The kids are all curious about what the secret ingredient might be. Nine-year-old Kyndall says, "I really hope it's candy in that box, because if I could eat candy every day, I would." Girl, wait until you're an adult and you CAN eat candy every day (because it's all you can afford at the bodega after you pay all of your bills, cab fares, and bar tabs). +6 for honesty/candy love.
A fake dynamite detonation reveals the ingredient is marshmallows, which are now raining from the rafters in the kitchen.
Anyway. Jesse is from New York, which automatically in my book gets him +3 (sorry, them's the breaks). He dreams of opening up a rock ‘n roll restaurant in the city, which gets another +3. Then he explains that he's making churros as his dish, so +7 because churros are the best. The judges love it.
Backwards hat-wearing Addison from Chicago might give Tosi a run for her money as the best cupcake baker in the country, according to Gordon. The judges love the nine-year-old's marshmallow chocolate cupcake with cereal and ganache, though I'm a way bigger fan of her business idea for Batter Up Bakery, which would combine her two great loves: baking and softball. +8 for a solid plan.
Poor, poor Kade from Louisiana. He's making a banana split with a sweet potato biscuit to get both savory and sweet on the plate. So smart! Unfortunately, when he toasts his marshmallows with the blowtorch, they catch fire and start to burn. -5 for reckless endangerment, but then +10 for staying calm and just staring at the flaming plate while saying, "ummmmmm."
Another sob story (literally) is Alexander and his Japanese bandana. I'll give him +2 for being himself and for letting Gordon try on his bandana, which was pretty easy thanks to that dumb new haircut. Unfortunately, he spent more time on karate than he did on preparing his marshmallow cherry pie and was so upset with the plating that he started crying in front of the judges.
Sam is a serious contender this season, and not just because he has the requisite badass hair to be a popular chef one day (normally this involves a big beard, too, but he's still, like, a decade away from real facial hair). +3 for his great mohawk and +3 for his killer marshmallow raspberry filled chocolate whoopie pies that the judges absolutely love.
I also want to give Mia points even though we barely got to meet her in the premiere. +1 for making a great, simple dish of marshmallow fluff butter on a biscuit that the judges loved and +1 for her center-parted long hair that would make Ali MacGraw jealous.

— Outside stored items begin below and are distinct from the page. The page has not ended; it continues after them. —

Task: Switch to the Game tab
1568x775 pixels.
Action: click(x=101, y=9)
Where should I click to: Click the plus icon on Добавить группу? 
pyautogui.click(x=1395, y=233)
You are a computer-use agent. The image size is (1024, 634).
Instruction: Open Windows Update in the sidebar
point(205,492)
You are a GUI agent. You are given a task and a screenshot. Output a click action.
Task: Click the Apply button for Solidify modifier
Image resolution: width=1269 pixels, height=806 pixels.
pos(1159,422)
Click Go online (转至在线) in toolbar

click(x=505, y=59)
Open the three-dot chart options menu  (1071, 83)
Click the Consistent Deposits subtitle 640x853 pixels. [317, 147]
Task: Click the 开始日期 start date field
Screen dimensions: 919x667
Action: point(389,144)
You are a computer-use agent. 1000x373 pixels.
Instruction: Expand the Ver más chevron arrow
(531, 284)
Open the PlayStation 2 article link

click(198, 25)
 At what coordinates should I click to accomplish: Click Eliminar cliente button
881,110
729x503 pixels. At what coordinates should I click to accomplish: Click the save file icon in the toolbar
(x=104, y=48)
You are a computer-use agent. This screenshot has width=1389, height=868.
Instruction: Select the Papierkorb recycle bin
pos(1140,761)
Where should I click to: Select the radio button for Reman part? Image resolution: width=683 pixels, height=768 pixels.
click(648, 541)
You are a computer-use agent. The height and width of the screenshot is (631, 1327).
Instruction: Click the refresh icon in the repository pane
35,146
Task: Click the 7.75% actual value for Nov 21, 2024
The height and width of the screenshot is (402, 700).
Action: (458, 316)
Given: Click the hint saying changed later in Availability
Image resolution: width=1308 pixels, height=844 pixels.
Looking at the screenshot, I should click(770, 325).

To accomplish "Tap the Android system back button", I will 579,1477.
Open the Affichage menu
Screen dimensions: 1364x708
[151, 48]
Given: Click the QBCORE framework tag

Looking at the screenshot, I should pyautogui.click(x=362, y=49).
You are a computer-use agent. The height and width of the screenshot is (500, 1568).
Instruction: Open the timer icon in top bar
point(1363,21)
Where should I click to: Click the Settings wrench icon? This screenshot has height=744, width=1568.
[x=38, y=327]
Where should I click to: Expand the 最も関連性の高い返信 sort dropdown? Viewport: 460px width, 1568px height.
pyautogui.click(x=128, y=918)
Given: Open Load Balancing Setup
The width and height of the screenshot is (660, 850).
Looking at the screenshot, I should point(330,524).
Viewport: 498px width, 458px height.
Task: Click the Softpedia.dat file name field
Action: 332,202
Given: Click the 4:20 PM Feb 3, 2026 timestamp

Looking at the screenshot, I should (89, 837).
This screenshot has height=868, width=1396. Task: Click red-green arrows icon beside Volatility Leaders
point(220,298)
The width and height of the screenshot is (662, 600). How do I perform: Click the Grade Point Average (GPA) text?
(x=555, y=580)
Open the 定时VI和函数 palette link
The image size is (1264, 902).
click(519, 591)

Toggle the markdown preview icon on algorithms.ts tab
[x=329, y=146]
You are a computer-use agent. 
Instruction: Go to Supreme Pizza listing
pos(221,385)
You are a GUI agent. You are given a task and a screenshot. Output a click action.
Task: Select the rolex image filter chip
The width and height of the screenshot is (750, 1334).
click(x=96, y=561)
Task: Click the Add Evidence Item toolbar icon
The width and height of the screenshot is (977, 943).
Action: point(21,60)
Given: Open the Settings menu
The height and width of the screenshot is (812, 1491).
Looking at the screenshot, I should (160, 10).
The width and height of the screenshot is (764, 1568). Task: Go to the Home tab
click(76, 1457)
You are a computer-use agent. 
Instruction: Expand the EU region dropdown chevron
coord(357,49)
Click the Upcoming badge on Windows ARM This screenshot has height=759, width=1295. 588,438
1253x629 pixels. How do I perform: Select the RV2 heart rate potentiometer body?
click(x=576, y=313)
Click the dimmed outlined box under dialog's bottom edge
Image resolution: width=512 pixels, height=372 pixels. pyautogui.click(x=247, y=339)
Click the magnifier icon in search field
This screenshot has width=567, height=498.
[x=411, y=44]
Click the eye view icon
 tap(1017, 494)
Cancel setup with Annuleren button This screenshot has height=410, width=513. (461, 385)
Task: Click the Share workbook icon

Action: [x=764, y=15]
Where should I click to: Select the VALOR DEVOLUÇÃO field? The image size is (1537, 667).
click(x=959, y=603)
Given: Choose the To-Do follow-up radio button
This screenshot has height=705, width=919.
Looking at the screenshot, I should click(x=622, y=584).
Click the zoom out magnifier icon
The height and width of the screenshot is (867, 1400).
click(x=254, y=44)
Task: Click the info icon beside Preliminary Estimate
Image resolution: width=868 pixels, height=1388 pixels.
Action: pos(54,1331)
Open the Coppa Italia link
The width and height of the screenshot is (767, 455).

At the end of the competition, the judges call Jesse, Zac, and Sam out as the top three dishes of the evening. Sadly, Kade, and Alexander are sent home with the always encouraging note from Gordon and a massive group hug from everyone else. If MasterChef Junior teaches us anything, it's that we all start off as sincere, supportive people and it's life that turns us into selfish, competitive nightmares. And also that you can make butter with marshmallow fluff.
THE DEFINITIVE AND VERY SERIOUS MASTERCHEF JUNIOR POWER RANKING*
1. Kya, 119 points
2. Avery, 23 points
3. Adam, 16 points
4. Jesse, 16 points
5. (Tie) Addison and Sam, 9 points
7. (Tie) Vivian and Zac, 8 points
9. Kyndall, 7 points
10. Mia, 3 points
11. (Tie) Amaya, Annabelle, Chad, Corey, Derek, Ian, Jaeclyn, JJ, Kaitlyn, Kamilly, Nate, Tae-ho, 1 point
23. Kade, -45 points
24. Alexander, -45 points
*These points do not reflect talent, likelihood to win, years experience, cuteness, or anything aside from arbitrary numbers I yelled at my television while trying to clean up the wine I spilled on my mattress.